Задания для выполнения »
1. Изложите суть фрагмента интервью о передаче «Школа злословия» в двух предложениях.
2. Напишите продолжение фрагмента интервью о передаче «Школа злословия», начав сразу после его последней фразы.

Исходный текст »
-*-

Я помню, как в конце ток-шоу «Школа злословия», где вы были гостьей, одна из его ведущих, Авдотья Смирнова очень эмоционально высказалась на ваш счет. Она сказала что-то вроде: «Боже мой, Ксения, что же это с вами случилось, что вы так зажались, что же послужило причиной такого зажима, кто же так сильно вас обидел». Можете прокомментировать ту ситуацию – это было частью шоу, попыткой вывести вас из равновесия или все-таки Авдотья попала в точку и было такое событие, которое действительно заставило вас внутренне закрыться?
Вообще, я считаю, что это было мое лучшее интервью – Татьяна Толстая и Авдотья Смирнова вывели меня на эмоции, неожиданные даже для меня самой.
Они действительно попали в точку. Таких событий было много. Взять хотя бы мое детство — оно было достаточно сложным в аспекте отношений с мамой, это оставило свои причудливые следы в моем характере. Но тут уже что есть, то есть, я ничего не могу поделать.

-*-

Извлечённые данные »
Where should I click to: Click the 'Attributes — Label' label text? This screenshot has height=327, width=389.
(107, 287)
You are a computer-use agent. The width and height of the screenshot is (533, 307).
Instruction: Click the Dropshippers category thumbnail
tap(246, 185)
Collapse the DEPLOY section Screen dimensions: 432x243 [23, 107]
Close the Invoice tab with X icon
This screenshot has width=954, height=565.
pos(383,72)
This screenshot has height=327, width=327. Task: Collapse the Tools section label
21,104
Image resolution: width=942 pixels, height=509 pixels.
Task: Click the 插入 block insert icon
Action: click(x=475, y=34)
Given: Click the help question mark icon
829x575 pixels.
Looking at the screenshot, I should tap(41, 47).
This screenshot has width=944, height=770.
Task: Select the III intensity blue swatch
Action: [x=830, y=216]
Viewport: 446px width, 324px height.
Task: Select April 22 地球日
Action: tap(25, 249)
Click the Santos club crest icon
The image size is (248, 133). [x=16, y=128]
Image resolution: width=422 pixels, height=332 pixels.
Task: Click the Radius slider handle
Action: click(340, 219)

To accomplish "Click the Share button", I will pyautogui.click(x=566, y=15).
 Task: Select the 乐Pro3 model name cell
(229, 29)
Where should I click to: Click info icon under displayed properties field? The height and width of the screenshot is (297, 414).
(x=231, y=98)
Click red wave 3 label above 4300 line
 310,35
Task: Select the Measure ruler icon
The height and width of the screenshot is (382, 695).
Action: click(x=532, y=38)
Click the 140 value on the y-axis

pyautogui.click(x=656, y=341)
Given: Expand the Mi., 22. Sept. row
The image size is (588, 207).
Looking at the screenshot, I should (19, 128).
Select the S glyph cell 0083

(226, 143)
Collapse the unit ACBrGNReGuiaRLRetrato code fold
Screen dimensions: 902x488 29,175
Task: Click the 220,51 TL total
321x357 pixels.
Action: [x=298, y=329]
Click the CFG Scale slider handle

-*-

Ответы к заданиям »
1. Интервьюер вспоминает, как Авдотья Смирнова в конце передачи «Школа злословия» спросила гостью, что заставило её так зажаться, и просит прокомментировать этот эпизод. Гостья называет то интервью своим лучшим, признаёт, что ведущие попали в точку, и упоминает детство, сложное из-за отношений с мамой и оставившее следы в её характере.

2.
Еще одно хорошее интервью сделал с вами кинокритик и журналист Роман Волобуев для «Афиши». Если кратко, то главная тема того интервью — деньги. И вот там вы сказали очень интересную фразу:
«..приведу примитивный пример: какой-нибудь поклонник с цветами и вот этими всеми «ах ты, ах я, ах ты для меня».
Простой вопрос: «Встречаемся в бутике украшений или не встречаемся?», — и сразу все понятно».
Скажите, изменилось ли ваши отношение к деньгам, как к «универсальному мерилу всего» – так вы тоже говорили в том интервью – и как изменилось?
Ну, в чем-то изменилось, безусловно. Вот вы сейчас меня цитируете, я слушаю, улыбаюсь и вспоминаю моего любимого Киссинджера.
Когда он уже не был политиком, а выступал с лекциями, на одной из пресс-конференций его спросили: «Вот в 72-м году Вы заявили, что Америка делает неправильно то и то, как вы это прокомментируете?».
А он ответил: «Слушайте, я в 70-х вообще столько глупостей говорил!»
Конечно, часть вещей, сказанных тогда, кажутся мне сейчас проявлением даже не глупости, а детского максимализма. Я по-прежнему считаю, что каждый человек, у которого есть руки-ноги-голова, может заработать себе на достойное проживание. Он не обязательно должен стремиться стать Абрамовичем, но свозить свою женщину в Таиланд может каждый, если постарается.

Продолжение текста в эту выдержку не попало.